◆ **What is needed**: Begin at the line containing "Instruction: Open the fabacademy.org" in the entries below and end at the line containing "Task: Select the Zoom tool"; transcribe that range exactly and nothing outside it.

◆ **Provided records**:
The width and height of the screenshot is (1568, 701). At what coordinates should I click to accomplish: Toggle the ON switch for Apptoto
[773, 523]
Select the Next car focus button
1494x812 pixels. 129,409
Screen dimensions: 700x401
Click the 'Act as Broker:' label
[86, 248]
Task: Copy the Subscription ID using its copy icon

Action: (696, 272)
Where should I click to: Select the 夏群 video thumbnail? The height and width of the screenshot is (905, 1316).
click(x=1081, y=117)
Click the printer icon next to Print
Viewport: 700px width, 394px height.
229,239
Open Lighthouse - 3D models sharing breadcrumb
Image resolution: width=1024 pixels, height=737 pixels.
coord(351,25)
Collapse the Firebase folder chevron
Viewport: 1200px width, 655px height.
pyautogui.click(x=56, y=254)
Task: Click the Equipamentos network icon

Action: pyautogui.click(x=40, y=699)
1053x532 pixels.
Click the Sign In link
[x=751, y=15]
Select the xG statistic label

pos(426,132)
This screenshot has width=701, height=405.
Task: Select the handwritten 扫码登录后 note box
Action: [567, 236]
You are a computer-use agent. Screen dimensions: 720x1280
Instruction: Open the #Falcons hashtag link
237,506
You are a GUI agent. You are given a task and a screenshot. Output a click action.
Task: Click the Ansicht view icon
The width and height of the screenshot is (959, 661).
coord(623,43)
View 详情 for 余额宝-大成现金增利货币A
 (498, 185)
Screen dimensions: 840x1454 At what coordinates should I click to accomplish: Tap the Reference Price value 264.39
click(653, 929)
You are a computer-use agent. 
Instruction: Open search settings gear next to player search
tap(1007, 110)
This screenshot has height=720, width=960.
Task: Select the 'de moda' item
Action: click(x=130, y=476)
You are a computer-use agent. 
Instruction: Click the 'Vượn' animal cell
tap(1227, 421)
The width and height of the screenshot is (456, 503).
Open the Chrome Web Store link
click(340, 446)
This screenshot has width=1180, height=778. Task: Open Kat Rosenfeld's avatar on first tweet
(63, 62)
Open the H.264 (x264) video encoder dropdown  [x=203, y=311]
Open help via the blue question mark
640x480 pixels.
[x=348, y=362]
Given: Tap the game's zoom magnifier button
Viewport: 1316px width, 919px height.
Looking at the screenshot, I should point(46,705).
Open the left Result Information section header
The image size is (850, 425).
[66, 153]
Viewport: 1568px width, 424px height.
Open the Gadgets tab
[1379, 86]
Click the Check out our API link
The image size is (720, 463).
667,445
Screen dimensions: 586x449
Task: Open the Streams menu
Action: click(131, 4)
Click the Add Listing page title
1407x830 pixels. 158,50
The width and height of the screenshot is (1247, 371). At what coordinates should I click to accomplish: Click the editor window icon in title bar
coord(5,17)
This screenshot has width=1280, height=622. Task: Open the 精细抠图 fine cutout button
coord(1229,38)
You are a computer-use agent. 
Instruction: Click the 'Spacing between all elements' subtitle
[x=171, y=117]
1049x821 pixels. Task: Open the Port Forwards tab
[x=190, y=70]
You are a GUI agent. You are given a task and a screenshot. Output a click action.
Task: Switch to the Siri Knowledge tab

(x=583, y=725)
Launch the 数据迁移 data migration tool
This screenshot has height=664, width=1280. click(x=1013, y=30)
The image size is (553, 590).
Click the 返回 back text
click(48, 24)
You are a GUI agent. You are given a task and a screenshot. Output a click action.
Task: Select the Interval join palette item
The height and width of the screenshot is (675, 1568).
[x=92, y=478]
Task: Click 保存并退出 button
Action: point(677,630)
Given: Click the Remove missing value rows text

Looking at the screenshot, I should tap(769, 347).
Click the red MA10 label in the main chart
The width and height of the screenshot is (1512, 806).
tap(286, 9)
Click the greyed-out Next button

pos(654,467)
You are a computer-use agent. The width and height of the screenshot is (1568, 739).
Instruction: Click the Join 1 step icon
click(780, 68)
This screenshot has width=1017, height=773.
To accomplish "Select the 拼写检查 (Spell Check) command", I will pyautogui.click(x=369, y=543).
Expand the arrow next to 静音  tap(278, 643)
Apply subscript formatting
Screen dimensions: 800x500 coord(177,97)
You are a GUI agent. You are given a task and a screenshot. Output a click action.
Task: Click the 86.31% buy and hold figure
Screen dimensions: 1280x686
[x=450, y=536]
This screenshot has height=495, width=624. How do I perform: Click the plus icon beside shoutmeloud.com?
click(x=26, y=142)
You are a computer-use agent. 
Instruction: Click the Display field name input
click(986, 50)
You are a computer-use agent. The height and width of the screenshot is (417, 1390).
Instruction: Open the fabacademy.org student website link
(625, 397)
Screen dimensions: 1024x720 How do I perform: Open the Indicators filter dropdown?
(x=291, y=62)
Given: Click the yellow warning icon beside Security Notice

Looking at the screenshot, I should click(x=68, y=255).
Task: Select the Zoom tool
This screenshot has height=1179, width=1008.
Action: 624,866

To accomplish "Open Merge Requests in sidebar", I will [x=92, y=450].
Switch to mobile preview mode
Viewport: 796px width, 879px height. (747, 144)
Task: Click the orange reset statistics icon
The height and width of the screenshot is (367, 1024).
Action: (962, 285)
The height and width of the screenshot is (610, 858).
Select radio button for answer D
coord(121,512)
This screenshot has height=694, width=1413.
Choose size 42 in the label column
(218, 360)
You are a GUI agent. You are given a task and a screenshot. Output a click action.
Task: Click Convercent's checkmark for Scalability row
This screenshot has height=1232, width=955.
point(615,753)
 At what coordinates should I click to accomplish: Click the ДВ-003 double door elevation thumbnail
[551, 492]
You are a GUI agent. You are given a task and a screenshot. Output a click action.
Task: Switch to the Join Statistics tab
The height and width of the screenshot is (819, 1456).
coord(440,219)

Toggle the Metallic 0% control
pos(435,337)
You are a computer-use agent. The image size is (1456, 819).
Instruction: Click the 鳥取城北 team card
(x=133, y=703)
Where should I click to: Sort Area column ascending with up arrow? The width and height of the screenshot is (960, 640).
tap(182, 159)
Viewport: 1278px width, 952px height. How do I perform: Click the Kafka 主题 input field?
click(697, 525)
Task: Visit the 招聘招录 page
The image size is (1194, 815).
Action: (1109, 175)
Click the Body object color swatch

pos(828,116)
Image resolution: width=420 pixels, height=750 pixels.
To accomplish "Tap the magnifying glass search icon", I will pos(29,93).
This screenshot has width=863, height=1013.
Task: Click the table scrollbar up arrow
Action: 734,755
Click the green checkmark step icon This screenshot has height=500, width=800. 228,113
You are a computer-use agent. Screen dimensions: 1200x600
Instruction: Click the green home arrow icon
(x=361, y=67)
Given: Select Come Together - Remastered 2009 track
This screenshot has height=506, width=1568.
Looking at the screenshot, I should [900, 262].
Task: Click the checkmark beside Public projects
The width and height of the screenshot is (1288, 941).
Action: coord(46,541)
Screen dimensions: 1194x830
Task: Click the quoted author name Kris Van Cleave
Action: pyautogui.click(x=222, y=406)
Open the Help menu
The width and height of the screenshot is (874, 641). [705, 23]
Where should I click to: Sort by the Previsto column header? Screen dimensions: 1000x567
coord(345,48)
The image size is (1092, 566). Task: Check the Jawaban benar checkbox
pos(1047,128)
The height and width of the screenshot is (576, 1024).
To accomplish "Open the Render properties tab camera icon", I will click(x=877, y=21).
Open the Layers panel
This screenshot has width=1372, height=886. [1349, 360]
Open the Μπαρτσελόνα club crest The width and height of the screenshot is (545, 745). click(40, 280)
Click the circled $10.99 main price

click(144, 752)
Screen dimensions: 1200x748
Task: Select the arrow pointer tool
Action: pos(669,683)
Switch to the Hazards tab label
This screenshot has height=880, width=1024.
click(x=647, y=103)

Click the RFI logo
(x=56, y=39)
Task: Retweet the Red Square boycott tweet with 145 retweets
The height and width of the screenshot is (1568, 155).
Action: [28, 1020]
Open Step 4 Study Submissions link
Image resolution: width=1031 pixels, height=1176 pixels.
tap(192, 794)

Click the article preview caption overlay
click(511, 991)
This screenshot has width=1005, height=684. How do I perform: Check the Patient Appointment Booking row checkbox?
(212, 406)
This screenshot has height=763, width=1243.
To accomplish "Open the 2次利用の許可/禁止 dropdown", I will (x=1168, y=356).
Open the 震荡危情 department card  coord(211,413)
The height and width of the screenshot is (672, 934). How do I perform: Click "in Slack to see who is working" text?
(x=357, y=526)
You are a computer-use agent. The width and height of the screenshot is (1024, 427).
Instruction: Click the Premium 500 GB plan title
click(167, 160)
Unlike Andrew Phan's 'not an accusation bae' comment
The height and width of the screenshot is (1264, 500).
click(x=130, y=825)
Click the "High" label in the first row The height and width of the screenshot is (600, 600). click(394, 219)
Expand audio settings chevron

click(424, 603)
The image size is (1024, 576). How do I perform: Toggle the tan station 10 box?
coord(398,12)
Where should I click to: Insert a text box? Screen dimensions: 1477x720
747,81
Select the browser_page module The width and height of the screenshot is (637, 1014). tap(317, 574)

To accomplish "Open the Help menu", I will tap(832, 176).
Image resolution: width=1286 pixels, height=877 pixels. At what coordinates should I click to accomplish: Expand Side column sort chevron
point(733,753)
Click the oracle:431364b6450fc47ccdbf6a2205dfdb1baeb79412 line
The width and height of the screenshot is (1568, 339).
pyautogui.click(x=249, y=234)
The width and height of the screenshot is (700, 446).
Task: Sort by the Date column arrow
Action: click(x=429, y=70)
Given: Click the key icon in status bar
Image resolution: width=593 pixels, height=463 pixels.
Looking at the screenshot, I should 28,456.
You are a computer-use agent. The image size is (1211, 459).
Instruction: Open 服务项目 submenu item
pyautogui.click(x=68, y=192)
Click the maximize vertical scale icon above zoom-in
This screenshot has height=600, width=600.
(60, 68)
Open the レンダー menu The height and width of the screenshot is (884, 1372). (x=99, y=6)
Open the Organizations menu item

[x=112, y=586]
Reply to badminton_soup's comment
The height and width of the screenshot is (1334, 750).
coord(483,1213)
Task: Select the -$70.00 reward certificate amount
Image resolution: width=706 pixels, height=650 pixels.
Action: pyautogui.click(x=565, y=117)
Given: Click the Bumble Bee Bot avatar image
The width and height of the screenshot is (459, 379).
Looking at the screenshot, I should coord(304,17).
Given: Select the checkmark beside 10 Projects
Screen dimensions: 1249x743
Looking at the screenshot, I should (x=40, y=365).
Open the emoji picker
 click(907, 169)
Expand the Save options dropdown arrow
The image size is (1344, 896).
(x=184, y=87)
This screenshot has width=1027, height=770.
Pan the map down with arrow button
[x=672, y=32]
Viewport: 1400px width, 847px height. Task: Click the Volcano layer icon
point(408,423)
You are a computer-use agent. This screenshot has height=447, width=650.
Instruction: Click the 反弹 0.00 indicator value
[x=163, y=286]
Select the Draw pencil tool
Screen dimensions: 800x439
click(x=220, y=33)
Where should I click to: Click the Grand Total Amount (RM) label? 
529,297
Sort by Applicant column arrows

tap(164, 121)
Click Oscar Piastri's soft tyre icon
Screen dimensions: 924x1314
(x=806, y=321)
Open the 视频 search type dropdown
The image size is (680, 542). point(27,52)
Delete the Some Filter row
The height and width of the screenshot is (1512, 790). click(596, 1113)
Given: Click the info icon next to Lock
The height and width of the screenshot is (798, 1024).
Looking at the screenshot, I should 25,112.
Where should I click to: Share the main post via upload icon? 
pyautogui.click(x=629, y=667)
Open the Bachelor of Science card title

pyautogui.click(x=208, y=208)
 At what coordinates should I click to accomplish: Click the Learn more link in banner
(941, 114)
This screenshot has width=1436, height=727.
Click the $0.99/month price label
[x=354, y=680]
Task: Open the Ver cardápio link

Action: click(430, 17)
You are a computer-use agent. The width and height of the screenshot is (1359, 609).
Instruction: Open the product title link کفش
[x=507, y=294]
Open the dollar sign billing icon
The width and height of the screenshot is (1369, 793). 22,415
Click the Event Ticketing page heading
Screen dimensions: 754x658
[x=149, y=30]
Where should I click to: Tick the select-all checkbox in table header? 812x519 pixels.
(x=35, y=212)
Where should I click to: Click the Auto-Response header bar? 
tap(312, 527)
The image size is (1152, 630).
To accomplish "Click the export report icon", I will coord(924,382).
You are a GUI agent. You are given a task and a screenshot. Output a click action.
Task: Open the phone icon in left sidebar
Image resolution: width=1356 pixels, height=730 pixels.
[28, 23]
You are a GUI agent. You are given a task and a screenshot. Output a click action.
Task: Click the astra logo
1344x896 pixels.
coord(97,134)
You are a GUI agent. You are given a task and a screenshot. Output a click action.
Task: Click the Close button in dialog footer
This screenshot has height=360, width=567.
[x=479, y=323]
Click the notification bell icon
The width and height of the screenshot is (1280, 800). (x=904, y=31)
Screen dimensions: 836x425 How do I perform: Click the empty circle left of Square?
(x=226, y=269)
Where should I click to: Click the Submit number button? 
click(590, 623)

◆ **Answer box**:
Instruction: Open the fabacademy.org student website link
(625, 397)
Screen dimensions: 1024x720 How do I perform: Open the Indicators filter dropdown?
(x=291, y=62)
Given: Click the yellow warning icon beside Security Notice

Looking at the screenshot, I should click(x=68, y=255).
Task: Select the Zoom tool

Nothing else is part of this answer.